• **What needs to be done**:
Only one stretch of the records below should be repeated. It starts with the line containing "The width and" and goes on through the line containing "Open the candlestick chart type dropdown", exactly as written.

• **Available records**:
-.-.-
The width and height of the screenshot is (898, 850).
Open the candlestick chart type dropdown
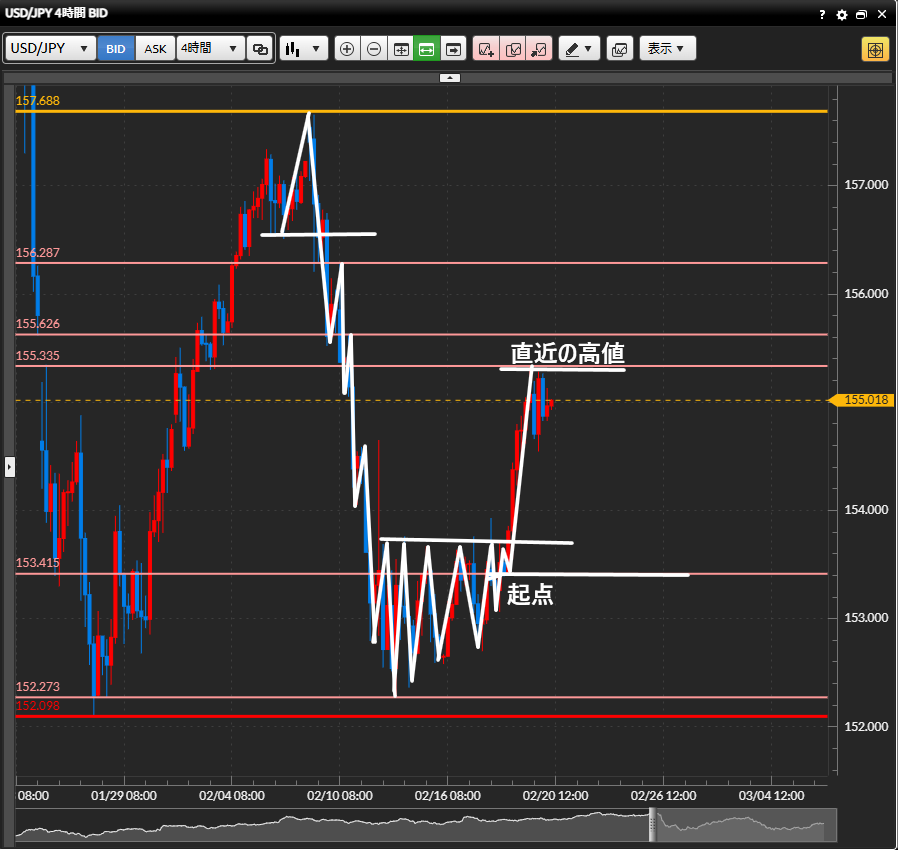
-.-.-
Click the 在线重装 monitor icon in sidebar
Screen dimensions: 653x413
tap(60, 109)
-.-.-
• **Response below**:
The width and height of the screenshot is (898, 850).
Open the candlestick chart type dropdown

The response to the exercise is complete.